Thank you, @chrisbvt . I do appreciate the response. I had looked up the same information using Google, and was hoping someone had some "hands-on" experience after using both. I should have been more specific in my question.

I use both -- Broadlink 4-minis (IR-only) for a couple seasonal window fans, and Bond for the single ceiling fan we have (small house).

Bond for just one fan may be overkill, but zero regrets -- it's been a perfectly reliable system for many years now, and I'd happily pay that price again for how easy it is to set up/manage/use, and its overall reliability.

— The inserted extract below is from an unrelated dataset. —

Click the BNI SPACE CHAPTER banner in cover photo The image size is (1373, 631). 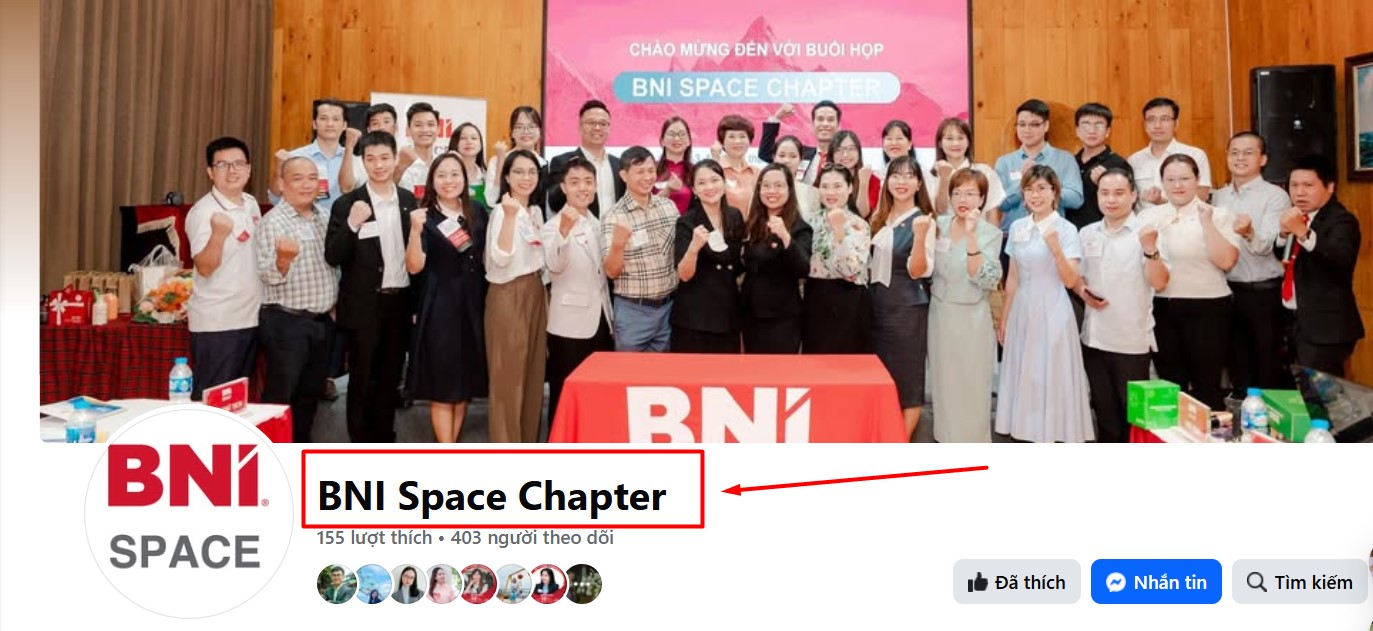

My Broadlinks have also been just fine overall for several years now, but compared to Bond, it's a much finickier and opaque setup.

Though I have no concrete reason for saying this, I simply don't have the same overall confidence in BL as I do Bond.

1 Like

I'd a thunk you coulda found a remote, somehow, somewhere.
Of course, this seems much cooler.
Lately I bought an extra remote for an adjoining room for a radio from the known mfr rep in the States.
Remotes are an Achilles heel.
Your average TV needs one to work nowadays.

Thank you. This is exactly the type of real world experience I was hoping to hear.